Wednesday, January 9, 2013

Enhancing the "Pre-Made"

Sometimes you just have to reach for something pre-made.  Believe me- I get it.

The other night I was running around trying to accomplish the final items on my holiday "to-do" list.  Hungry and running out of time, I grabbed a few items at the grocery store and was considering dropping into my favourite Thai restaurant for some coconut curry soup.  Instead, on my way past the pre-made fresh dinners, I noticed a coconut curry soup (pre-made) and all the ingredients were vegan.

Earlier that day, I thawed out a frozen solid curry in a plastic Ziploc bag which I had made earlier in the month.  You hear it over and over again ... "cook once, eat twice".  "Cook some extra and freeze a batch for later".  Over and over - and yet, I don't usually listen.

First of all, I am not a big fan of frozen food.

I like to cook things fresh.

But!  I need to just get over it because the payoff can be a lot of extra time.

It was so very convenient to unzip the bag into a saucepan, add some fresh cilantro and parsley to the curry and - VOILA!  DINNER!!  But the key was adding some fresh herbs, some lime zest and some fresh chopped peanuts and almonds for texture.  As long as the basics of the curry were there, the rest was just doctored up!

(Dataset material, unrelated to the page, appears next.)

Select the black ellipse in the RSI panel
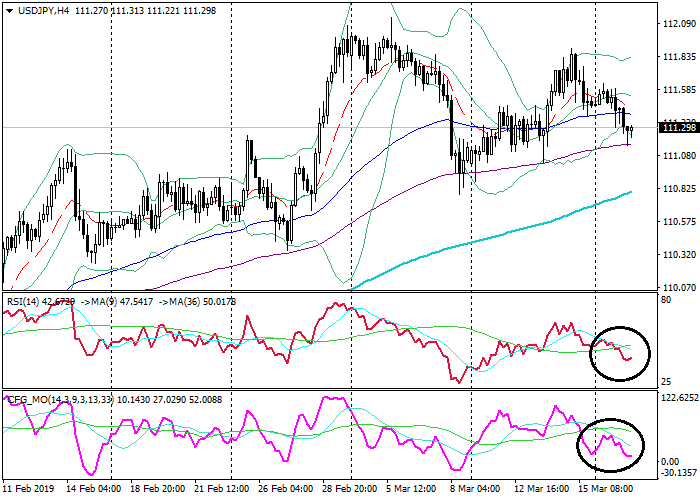 click(620, 353)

The same went for the soup.  In less than five minutes and for under 6 bucks, I added some cilantro and lime juice, as well as some leftover tofu from the fridge (also adding some protein).  Dinner out at the Thai restaurant would have run us at least $25.

Here are things you can try to doctor up something pre-made when you are short on time.

"Something Crunchy or Crispy" - Nuts, tortilla chips, pumpkin seeds, even kale chips.  Something crispy with texture can really elevate a dish and increase your enjoyment.

"Something Zippy" - Citrus juices have the ability to elevate dishes.  Lemon and lime juices can add an acidity and balance, making the entire dinner taste better.  Lemon juice also helps add an alkalinity to your blood (even though it is acidic) which can help regulate your digestion and keep you healthy.  Orange juices add a nice acidic sweetness, and works particularly well with things that are green (spinach risotto, broccoli stir-frys, green beans, etc...)  You can also add a splash of vinegars to add some zip.  Again with green items (bok choy, kale, endive) my ultimate favourite is Umeboshi Vinegar.  It is GORGEOUS with greens.  Just a spash, and your taste buds will wonder why you've never treated them to this before.

"Something Colourful".  It is a cliche to say that we eat with our eyes first, but it is true.  Add some red peppers or chilis, some chopped green onion or chives, some cranberries or dried cherries, or even some mandarin orange segments, grated carrots or beets.  Think of your colours when you are making your dinner.

You will soon find that adding some of these little enhancements make you enjoy more of what you eat, add some new flavours and flavenoids to your meals, and add a little extra spring in your step.